Trecho do texto:
——

Haiti busca plano para sair do abismo: como recuperar a economia em meio à sua pior crise de segurança

Os haitianos não só enfrentam uma das piores crises de violência de sua história recente, na qual cerca de 8.700 pessoas morreram entre o início de 2024 e junho de 2025, mas também vivem em um dos países mais pobres do mundo , com inflação de 26,9% e um PIB em declínio há cinco anos consecutivos. Os bancos de desenvolvimento, a pedido do governo de transição, buscaram desenvolver planos de recuperação para um país que, nos últimos 15 anos, sofreu o devastador terremoto de 2010 , o assassinato do presidente Jovenel Moïse em 2021 e a renúncia do primeiro-ministro Ariel Henry em 2024 , o estopim que acendeu a atual onda de insegurança. Um projeto olhou para Porto Príncipe e outro para a região do Grand Nord, em uma tentativa de descentralizar o investimento. Mas seu desenvolvimento e implementação estão se mostrando muito mais complexos do que o esperado.

——

[Dados de apontamento de alvo]
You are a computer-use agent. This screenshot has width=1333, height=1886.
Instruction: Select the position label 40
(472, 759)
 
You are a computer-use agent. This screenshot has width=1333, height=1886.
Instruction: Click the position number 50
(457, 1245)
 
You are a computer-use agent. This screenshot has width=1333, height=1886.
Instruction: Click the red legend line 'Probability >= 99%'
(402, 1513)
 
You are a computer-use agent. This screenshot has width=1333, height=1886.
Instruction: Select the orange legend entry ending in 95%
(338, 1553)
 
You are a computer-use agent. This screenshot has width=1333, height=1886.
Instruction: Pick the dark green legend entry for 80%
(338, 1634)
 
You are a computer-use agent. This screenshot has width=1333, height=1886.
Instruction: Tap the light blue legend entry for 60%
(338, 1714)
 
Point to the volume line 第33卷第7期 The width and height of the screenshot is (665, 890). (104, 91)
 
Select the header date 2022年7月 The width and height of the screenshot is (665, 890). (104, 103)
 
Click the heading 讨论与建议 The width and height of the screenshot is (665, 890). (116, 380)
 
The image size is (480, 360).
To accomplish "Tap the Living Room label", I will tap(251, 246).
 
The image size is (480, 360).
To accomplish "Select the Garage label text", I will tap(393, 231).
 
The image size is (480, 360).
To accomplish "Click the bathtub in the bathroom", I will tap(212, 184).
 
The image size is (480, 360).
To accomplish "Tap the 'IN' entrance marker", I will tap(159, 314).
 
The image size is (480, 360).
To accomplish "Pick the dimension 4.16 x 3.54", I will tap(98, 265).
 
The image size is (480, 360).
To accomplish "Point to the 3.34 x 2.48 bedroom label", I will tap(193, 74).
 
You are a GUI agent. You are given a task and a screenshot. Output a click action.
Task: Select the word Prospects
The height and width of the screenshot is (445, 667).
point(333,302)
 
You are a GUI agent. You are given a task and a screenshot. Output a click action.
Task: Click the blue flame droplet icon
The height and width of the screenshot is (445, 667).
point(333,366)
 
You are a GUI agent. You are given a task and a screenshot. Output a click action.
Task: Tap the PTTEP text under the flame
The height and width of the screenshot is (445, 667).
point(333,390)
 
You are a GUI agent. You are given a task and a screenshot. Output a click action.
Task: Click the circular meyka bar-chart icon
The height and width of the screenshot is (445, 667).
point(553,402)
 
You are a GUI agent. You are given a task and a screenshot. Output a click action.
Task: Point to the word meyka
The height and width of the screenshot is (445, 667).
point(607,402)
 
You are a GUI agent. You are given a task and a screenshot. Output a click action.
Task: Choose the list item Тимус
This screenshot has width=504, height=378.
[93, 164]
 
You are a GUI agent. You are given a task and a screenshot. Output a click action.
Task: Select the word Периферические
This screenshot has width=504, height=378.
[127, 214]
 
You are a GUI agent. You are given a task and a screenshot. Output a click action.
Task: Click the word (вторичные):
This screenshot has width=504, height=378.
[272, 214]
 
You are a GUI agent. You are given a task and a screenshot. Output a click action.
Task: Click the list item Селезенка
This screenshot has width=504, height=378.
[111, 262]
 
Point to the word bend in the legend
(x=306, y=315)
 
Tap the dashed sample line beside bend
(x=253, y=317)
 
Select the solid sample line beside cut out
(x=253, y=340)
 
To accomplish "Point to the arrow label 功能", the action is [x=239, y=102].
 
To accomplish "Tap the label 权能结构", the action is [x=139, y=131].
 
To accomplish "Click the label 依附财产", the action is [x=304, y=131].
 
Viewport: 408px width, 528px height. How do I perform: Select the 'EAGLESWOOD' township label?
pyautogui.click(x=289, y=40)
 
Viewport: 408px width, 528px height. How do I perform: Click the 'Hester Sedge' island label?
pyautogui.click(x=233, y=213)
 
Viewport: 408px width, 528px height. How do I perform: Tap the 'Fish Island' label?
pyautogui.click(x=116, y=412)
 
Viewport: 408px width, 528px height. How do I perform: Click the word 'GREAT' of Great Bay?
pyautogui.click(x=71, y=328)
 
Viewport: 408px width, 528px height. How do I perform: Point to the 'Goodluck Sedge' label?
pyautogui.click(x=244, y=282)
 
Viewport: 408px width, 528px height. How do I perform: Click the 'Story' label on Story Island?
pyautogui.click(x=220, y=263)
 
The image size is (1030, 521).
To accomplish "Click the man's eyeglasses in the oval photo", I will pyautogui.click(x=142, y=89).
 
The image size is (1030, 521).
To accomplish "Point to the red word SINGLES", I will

——

Instruções do exercício:
1. De acordo com o texto sobre o Haiti, qual é a taxa de inflação do país?
2. Liste os acontecimentos que, segundo o texto sobre o Haiti, o país sofreu nos últimos 15 anos.
3. Repita tudo o que vai de "Os haitianos não" até "que o esperado." no texto sobre o Haiti.

Respostas das tarefas:
1. A inflação do Haiti é de 26,9%.

2.
- O devastador terremoto de 2010
- O assassinato do presidente Jovenel Moïse em 2021
- A renúncia do primeiro-ministro Ariel Henry em 2024

3.
Os haitianos não só enfrentam uma das piores crises de violência de sua história recente, na qual cerca de 8.700 pessoas morreram entre o início de 2024 e junho de 2025, mas também vivem em um dos países mais pobres do mundo , com inflação de 26,9% e um PIB em declínio há cinco anos consecutivos. Os bancos de desenvolvimento, a pedido do governo de transição, buscaram desenvolver planos de recuperação para um país que, nos últimos 15 anos, sofreu o devastador terremoto de 2010 , o assassinato do presidente Jovenel Moïse em 2021 e a renúncia do primeiro-ministro Ariel Henry em 2024 , o estopim que acendeu a atual onda de insegurança. Um projeto olhou para Porto Príncipe e outro para a região do Grand Nord, em uma tentativa de descentralizar o investimento. Mas seu desenvolvimento e implementação estão se mostrando muito mais complexos do que o esperado.